La Jeanne d'Arc tibétaine vient remercier la France
LE MONDE - LE 01.07.03
Certains de ses compatriotes la surnomment "la Jeanne d'Arc tibétaine". A 24 ans, Ngawang Sangdrol est l'une des figures emblématiques de la résistance à l'occupation de leur pays par la Chine. Après avoir passé dix ans dans les prisons de Lhassa, la capitale du Tibet, cette jeune nonne bouddhiste parcourt le monde pour, dit-elle, "défendre la cause" de son peuple.
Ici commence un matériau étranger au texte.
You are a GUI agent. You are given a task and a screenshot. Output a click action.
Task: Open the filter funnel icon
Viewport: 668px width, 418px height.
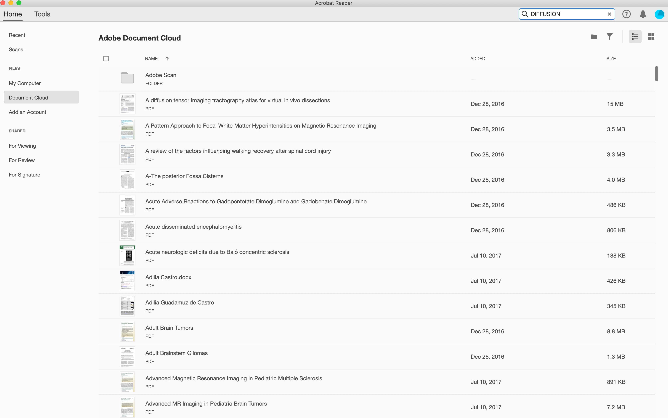[x=609, y=36]
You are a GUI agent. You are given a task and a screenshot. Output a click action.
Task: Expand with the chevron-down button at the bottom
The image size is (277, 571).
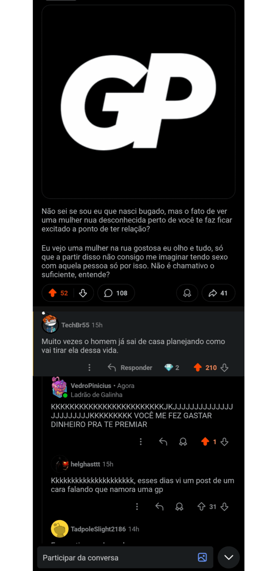(229, 557)
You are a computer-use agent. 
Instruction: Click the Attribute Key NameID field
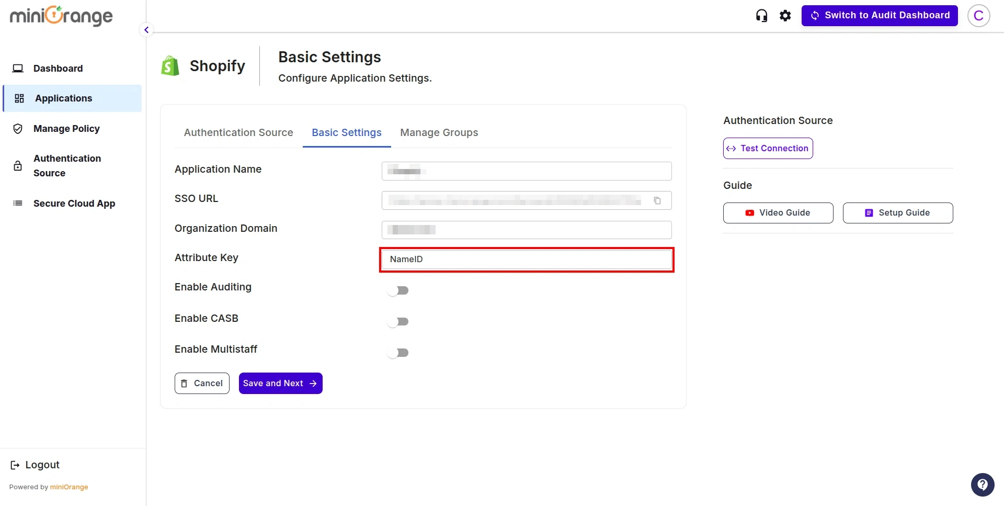[526, 259]
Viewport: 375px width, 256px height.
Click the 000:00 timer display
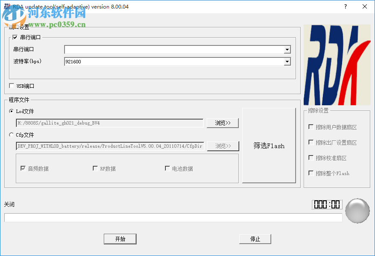click(326, 204)
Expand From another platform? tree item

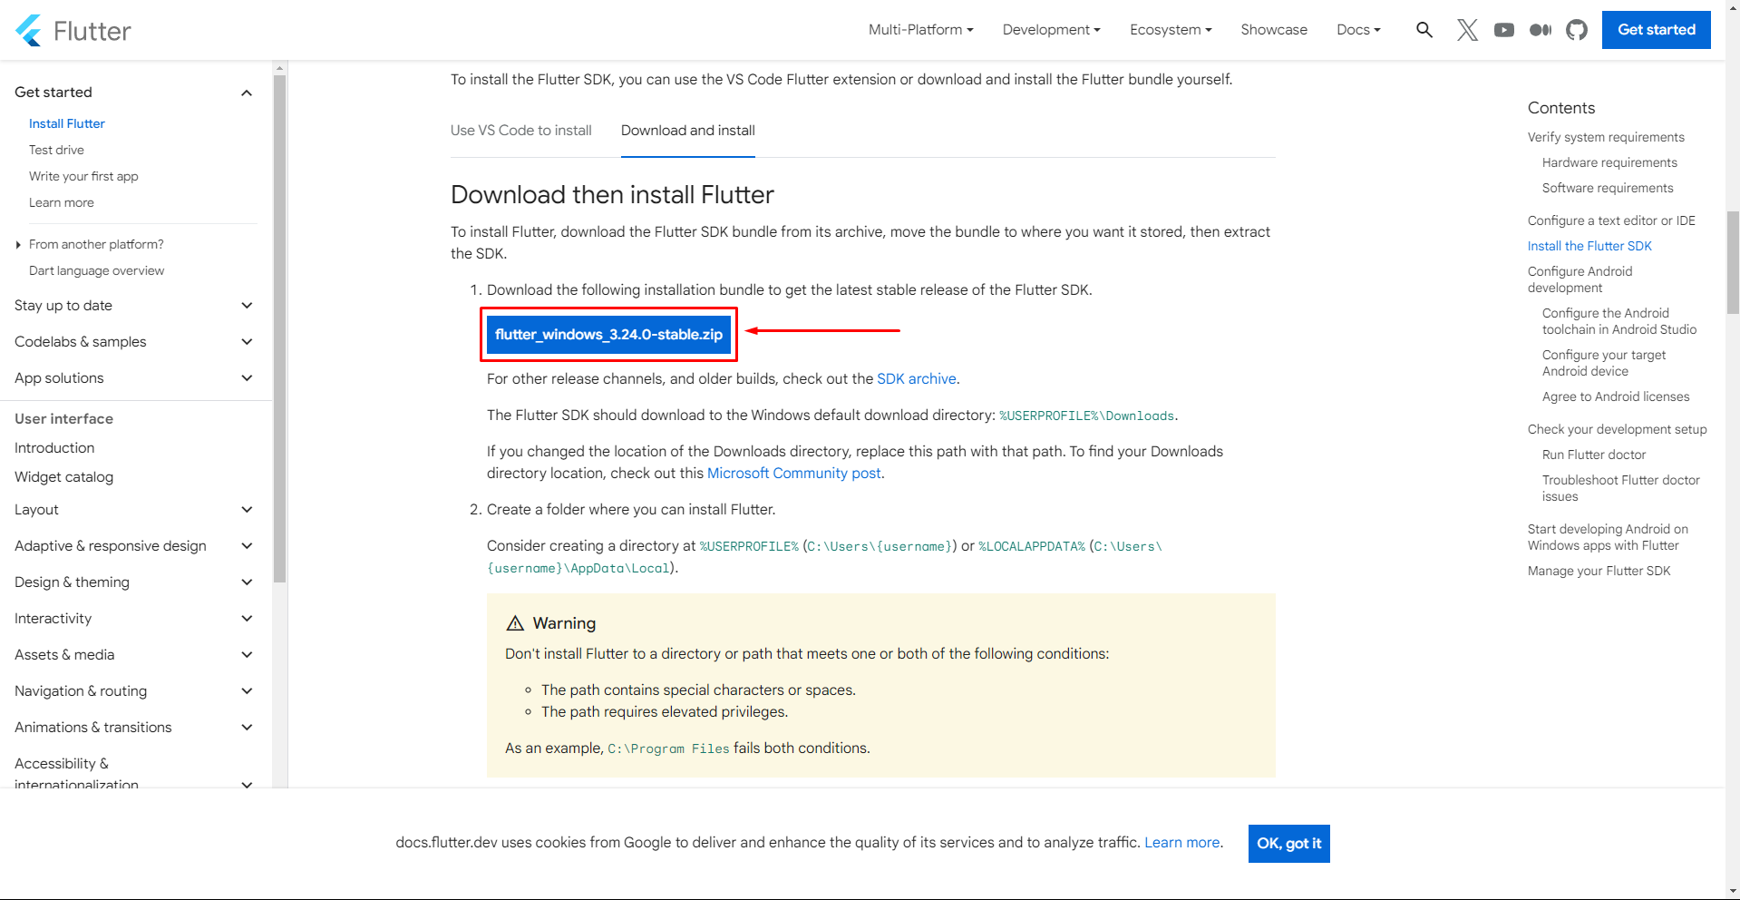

Après les Etats-Unis, la Suisse et l'Allemagne, la voilà à Paris, où plusieurs députés et sénateurs, qui animent des groupes d'étude et d'information sur la question tibétaine à l'Assemblée nationale et au Sénat, ont prévu de l'accueillir, mercredi 2 juillet. Il faut dire que le Toit du monde intéresse de nombreux parlementaires, qu'ils soient de l'UMP (Lionnel Luca, Louis de Broissia...) ou du PS (Patrick Bloche, Yolande Boyer...).
Ngawang Sangdrol, dont Le Monde avait retracé le destin dans une enquête publiée en octobre 1999 sous le titre "La prisonnière de Lhassa", est entrée en résistance dès l'âge de 9 ans. Elle a effectué plusieurs séjours en prison ; le dernier de 1992 à 2002 pour avoir pris part à une manifestation pacifique contre l'occupation chinoise. En théorie, elle ne devait pas être libérée avant 2010, mais la détérioration de son état de santé et une forte mobilisation internationale ont incité Pékin à accepter une libération anticipée le 17 octobre 2002. En l'autorisant, cinq mois plus tard, à se rendre à l'étranger, le gouvernement chinois a surpris les Tibétains en exil, qui ont vu là un geste positif à l'égard du royaume des Neiges, occupé depuis 1950.
La France et les Etats-Unis ont joué un rôle important dans cette libération. A l'initiative du Comité de soutien au peuple tibétain (CSPT France), de nombreuses personnalités se sont mobilisées en faveur de la jeune religieuse : des artistes (Véronique Samson, Yves Duteil, I Muvrini...), des cinéastes (Costa Gavras, Alain Corneau...), mais aussi des élus de tous bords (Roselyne Bachelot, Yves Cochet...). Le Quai d'Orsay a également multiplié les interventions auprès de Pékin. D'où, aujourd'hui, cette brève escale parisienne de trois jours. "La France m'a aidée, je viens la remercier", confie Ngawang Sangdrol au Monde.